Y2042
Pensées



Y2042 Pensees

Les coïncidences coïncident, c’est leur rôle. Ne t’en étonne pas.

Je ne saurais me moquer d’une maladie : Un comportement sauvage, de l’ordre du meurtre.

Ils n’ont pas de morale, mais ils abordent une éthique… Il s’agit d’un tic verbal, une attitude mondaine très respectée.

Pauvres chefs d’Etat, durablement discrédités par la manière dont ils mettent, discrètement, à l’abri, leurs richesses. Mieux vaut être honnête… Saint Pierre, même s’il a renié Jésus, trois fois, n’avait pas de compte en banque, disait François.

Lumière de la négation, de la provocation, bien plus exaltante que celle de l’acceptation béate du quotidien.

Au conformisme plat, l’intelligence préfère le paradoxe.

Les intrigues croustillantes attirent davantage que la banalité routière, dans la grisaille.

Le romantisme est négatif… Il est fasciné par un amour d’un autre ordre.

Personne ne croyait que les chefs d’Etat étaient honnêtes. Maintenant, Panama permet de mieux les connaître, dans le sordide et l’insignifiant.

Affaire de Panama : Le scandale de Panama1 est une affaire de corruption liée au percement du canal de Panama, qui éclaboussa plusieurs hommes politiques et industriels français durant la Troisième République et ruina des centaines de milliers d'épargnants, en pleine expansion internationale de la Bourse de Paris. Le scandale était lié aux difficultés de financement de la Compagnie universelle du canal interocéanique de Panama, la société créée par Ferdinand de Lesseps pour réunir les fonds nécessaires et mener à bien le projet. Alors que le chantier se révéla plus onéreux que prévu, Lesseps dut lancer une souscription publique. Une partie de ces fonds fut utilisée par le financier Jacques de Reinach pour soudoyer des journalistes et obtenir illégalement le soutien de personnalités politiques. Après la mise en liquidation judiciaire de la compagnie, qui ruina les souscripteurs, le baron de Reinach fut retrouvé mort tandis que plusieurs hommes politiques étaient accusés de corruption. Le scandale éclata alors au grand jour. Un scandale financier du même type, l'affaire Arthur Raffalovitch sur les emprunts russes, est révélé un peu plus tard. Un petit pays corrompu ? Comme les autres, plus grands.

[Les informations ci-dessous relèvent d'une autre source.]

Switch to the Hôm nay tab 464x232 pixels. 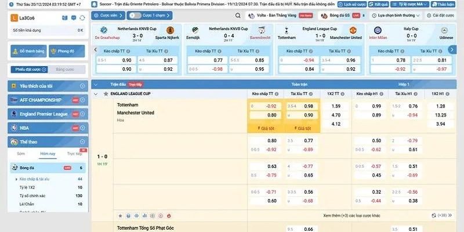[48, 154]
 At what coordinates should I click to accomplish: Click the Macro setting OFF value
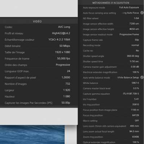[137, 121]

Rénover l’Eglise délabrée… Hans Küng, Eugen Drewermann. L’Eglise n’en veut pas, qui fait semblant de rénover, mais sans toucher à l’essentiel.

La pédophilie, comme thème… Eviter les grands problèmes, et se concentrer sur une certaine délinquance.

Artémisia, peintre brimée… Elle n’a pas le droit de vendre ses tableaux, sauf via un mari, homme de ménage adopté pour cela.

La provocation est d’essence nihiliste, renonçant aux conforts bourgeois. Elle donne du sel à la vie, dans la protestation, l’indignation et l’humour.

Choisir un chemin révolutionnaire ? Un courage, une inconscience. Des risques de mort. Au moins, la joie d’œuvrer avec un but exaltant.